From Whence I Came

The station at LaSalle and Van Buren

The station at LaSalle and Van Buren

This, too, is a compiled re-post of things-I-put-on-Facebook-that-didn’t-belong. 

I’m a Chicagoland native.  I spent the first twenty-seven years of my life in the city and various surrounding suburbs; this is where my roots are.  In that twenty-seventh year, I fell into infatuation with a man from Western Kentucky, and I moved south to be with him.  While the relationship only lasted a few years, I became enmeshed in life down there for about nine.  I started going to school, I carved out a little existence for myself 400 miles from my family.  After nearly a decade, though, I decided to come back.

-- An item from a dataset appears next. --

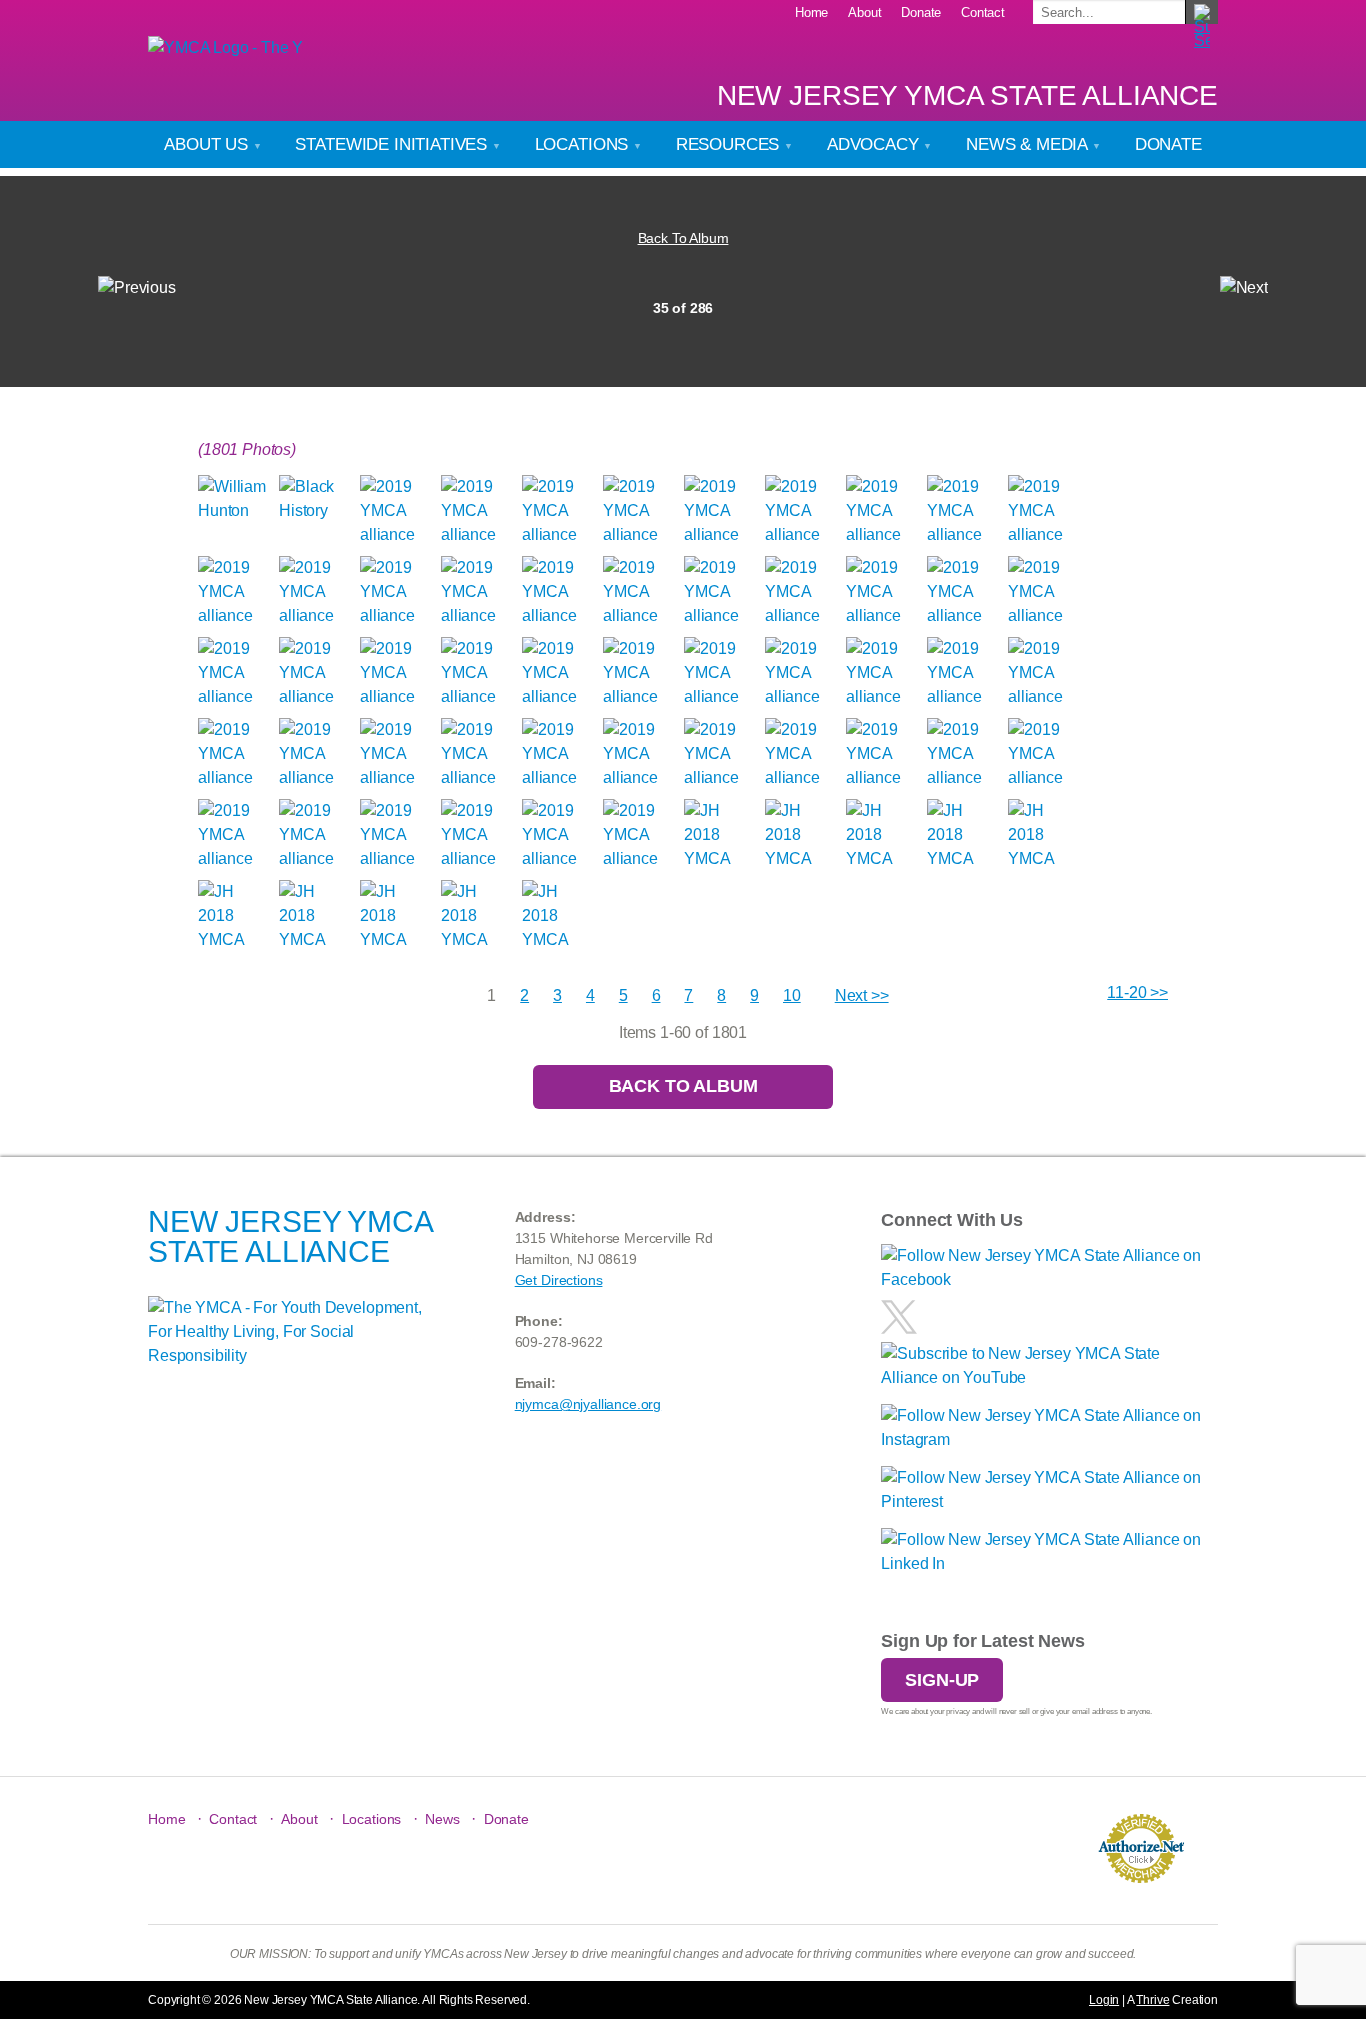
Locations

I had a psych professor once who dropped this gem on us as a class:

“Poetry is like taking a really good shit.  It feels great, but you don’t need to share it with others.”

While I giggled and saw her point, a few years in a writing program swayed me toward the dark side.  I was a fiction concentration.  Admittedly, this is catharsis, but for whatever reason I am keeping these little artifacts of my return.

August 24, 2011 5:41 a.m.

Home

The distance from
here to there.  Every mile
in between
four hundred or fifteen,
the leap
from a warm lover’s bed.

Here.  Not here.  Where
I used to be.  Something
confusing.  The place I keep
finding, leaving.

Where the heart is,
the feet are,
the fire is burning.

July 8, 2011 at 3:22am

I forgot what commuter trains sound like.
I forgot how it feels to ride one north,
to LaSalle Street, to walk up the stairs from the sidewalk
(an act of faith every time, that I remember)
to the Brown Line platform and wait.
And when the next L arrives, I can’t remember much
except
I want a window seat
so I can look out and down while
the train teeters and tilts around the Loop.

After that, we’ll cross the river,
and all I’ll see will be
buildings,
monoliths,
skyscrapers
all lit and glossy.  I hope
the other passengers see something beautiful
from the places they stand and sit.
I pray they’re not so deep in the city
that they never see it from the outside.
This vision is holy.  The conductor
is a black man with braids, whose voice scratches
the name of every stop and gives us all warning:
Sedgwick, this is Sedgwick.  Armitage is next.

I’ll stand up before Belmont, hold tight to something
before the cars all stop and inertia and gravity throw me
forward and down.  My center of gravity will shift
if I want to keep standing, and this much, I remember.